Home > Enterprise >  Entity Framework 5.0 Contains/Equals/StartsWith/EndWith in Any cannot be translated in SQL as it was
Entity Framework 5.0 Contains/Equals/StartsWith/EndWith in Any cannot be translated in SQL as it was

Time:11-05

I am trying to migrate a Linq query from EF Core 2.2 to EF Core 5.0 it was works perfect in 2.2

var foo = await _baseRepository.GetQueryable<User>().Where(i => new[] { "os", "man" }.Any(j => i.Email.Contains(j))).ToListAsync();

Expected SQL Query

SELECT * FROM User WHERE Email IN ("os","man")

Error

The LINQ expression 'DbSet<User>()
    .Where(u => string[] { "os", "man", }
        .Any(j => u.Email.Contains(j)))' could not be translated. Either rewrite the query in a form that can be translated, or switch to client evaluation explicitly by inserting a call to 'AsEnumerable', 'AsAsyncEnumerable', 'ToList', or 'ToListAsync'. See https://go.microsoft.com/fwlink/?linkid=2101038 for more information.

Also I tried new[] { "os", "man" }.ToList()/AsEnumerable()

Also this works

var foo = await _baseRepository.GetQueryable<User>().Where(i => new[] { "os" }.Any(j => i.Email.Equals(j))).ToListAsync();

Result Query

SELECT * FROM User WHERE Email = "os"

but this not equals (... !Equals(..)) does not work

var foo = await _baseRepository.GetQueryable<User>().Where(i => new[] { "os" }.Any(j => !i.Email.Equals(j))).ToListAsync();

also i tried StartsWith/EndsWith but i got error

Related Quenstion : Entity Framework 3.0 Contains cannot be translated in SQL as it was in EF Core 2.2

CodePudding user response:

It was awhile ago (2 years); but a lot of LINQ statements break from 2.2 to 3.0. Your link lists both the reason (Core 3 throws an exception if it cannot convert LINQ to SQL statement and needs to pull records to memory without explicit ToEnumerable()) and suggested solutions.

So, it is not clear what you are asking. Unfortunately, these errors only come at runtime; so you need to go through all of them and - preferably - to use LINQ options that map to SQL; or - if it is not possible - to explicitly call ToEnumerable()

And if you need to fix them before upgrading, you can put a call in DbContext:

protected override void OnConfiguring(DbContextOptionsBuilder optionsBuilder) => optionsBuilder
   .ConfigureWarnings(warnings => warnings.Log(RelationalEventId.QueryClientEvaluationWarning));

CodePudding user response:

As mentioned, this worked in EF Core 2.2 because they allowed client-side evaluation which effectively did a big 'ol "SELECT *" or at least applied what filtering they could, then did the unsupported evaluations in memory.
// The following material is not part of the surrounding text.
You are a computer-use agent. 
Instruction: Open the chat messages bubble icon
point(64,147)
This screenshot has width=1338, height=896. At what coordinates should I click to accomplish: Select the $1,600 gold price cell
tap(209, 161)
In your example in EF Core 2.2:

var foo = await _baseRepository.GetQueryable<User>()
    .Where(i => new[] { "os", "man" }
        .Any(j => i.Email.Contains(j)))
    .ToListAsync();

Would be this in EF Core 5:

var foo = await _baseRepository.GetQueryable<User>()
    .ToListAsync() // <- materialize for client-side evaluation.
    .Where(i => new[] { "os", "man" }
        .Any(j => i.Email.Contains(j)))
    .ToListAsync();

**Disclaimer: I'm not 100% sure that even works. You may need to await the ToListAsync() on the Get all, and then do the filtering as a separate operation..

var users = await _baseRepository.GetQueryable<User>()
    .ToListAsync(); // <- materialize for client-side evaluation.
var foo = await users.Where(i => new[] { "os", "man" }
        .Any(j => i.Email.Contains(j)))
    .ToListAsync();

While EF can understand string.Contains(), it cannot parse that with a .Any() against an in-memory set. Though this is certainly not ideal as you are loading all users before filtering.

To fix it so EF can translate it would be this:

var foo = await _baseRepository.GetQueryable<User>()
    .Where(i=> i.Email.Contains("os") 
        || i.Email.Contains("man")
    .ToListAsync();

However, where you want to be more dynamic like having that in-memory list composed of a variable/configurable set, then you need to look at Dynamic Linq. (https://dynamic-linq.net/) Specifically it's Nuget package to help you build an expression that EF can execute. This will allow you to compose an OR expression dynamically from a set of values to execute as part of your Where clause.